RECORD EXCERPTS START

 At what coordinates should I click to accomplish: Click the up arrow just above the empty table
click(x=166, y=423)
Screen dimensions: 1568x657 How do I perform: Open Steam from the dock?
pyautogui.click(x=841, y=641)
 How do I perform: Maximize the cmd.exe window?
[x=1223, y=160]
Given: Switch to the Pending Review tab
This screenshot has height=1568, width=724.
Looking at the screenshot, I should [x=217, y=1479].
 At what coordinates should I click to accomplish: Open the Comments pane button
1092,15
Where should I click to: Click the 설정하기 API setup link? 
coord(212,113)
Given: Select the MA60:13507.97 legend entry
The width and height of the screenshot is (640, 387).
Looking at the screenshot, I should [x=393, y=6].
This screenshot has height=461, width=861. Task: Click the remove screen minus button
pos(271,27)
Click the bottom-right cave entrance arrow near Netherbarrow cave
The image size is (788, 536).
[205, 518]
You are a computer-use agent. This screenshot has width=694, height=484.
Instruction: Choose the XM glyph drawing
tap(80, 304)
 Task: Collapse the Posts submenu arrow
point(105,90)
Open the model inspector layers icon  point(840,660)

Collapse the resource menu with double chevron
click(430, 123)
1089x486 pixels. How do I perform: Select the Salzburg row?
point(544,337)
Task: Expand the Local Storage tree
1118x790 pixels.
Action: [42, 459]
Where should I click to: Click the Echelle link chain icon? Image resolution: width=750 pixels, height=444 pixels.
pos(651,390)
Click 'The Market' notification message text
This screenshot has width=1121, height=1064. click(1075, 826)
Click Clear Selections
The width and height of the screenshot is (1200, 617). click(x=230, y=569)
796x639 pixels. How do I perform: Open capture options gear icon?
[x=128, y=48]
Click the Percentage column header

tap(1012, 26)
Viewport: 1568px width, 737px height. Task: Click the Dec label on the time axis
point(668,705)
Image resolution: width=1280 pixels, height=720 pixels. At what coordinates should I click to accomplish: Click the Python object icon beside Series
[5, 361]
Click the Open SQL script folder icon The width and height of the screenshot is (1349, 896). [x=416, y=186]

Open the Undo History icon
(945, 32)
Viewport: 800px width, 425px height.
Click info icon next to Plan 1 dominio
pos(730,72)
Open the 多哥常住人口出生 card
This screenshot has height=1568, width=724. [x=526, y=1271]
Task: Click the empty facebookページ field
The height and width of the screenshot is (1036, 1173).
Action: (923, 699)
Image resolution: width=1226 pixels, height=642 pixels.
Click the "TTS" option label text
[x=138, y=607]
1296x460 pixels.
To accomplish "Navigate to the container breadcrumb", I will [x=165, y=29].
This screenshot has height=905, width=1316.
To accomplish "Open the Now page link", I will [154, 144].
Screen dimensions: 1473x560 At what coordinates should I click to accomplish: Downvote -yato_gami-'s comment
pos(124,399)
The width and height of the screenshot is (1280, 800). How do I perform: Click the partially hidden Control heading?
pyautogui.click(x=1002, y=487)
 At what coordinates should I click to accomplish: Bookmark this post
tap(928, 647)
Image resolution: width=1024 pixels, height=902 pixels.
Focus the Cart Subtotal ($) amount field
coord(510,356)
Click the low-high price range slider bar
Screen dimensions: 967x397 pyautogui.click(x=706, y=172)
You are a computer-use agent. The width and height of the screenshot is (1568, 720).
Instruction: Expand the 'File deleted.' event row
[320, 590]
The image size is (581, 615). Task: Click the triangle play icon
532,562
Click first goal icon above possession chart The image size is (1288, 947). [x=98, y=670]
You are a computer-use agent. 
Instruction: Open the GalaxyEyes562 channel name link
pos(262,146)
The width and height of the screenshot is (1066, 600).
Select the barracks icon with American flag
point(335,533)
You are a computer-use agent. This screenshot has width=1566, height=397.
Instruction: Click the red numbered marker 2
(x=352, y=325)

RECORD EXCERPTS END

### REQUIRED WORK
Looking at the records above, count the lines where the word "computer" appears. State only the number.

### TASK RESPONSE
4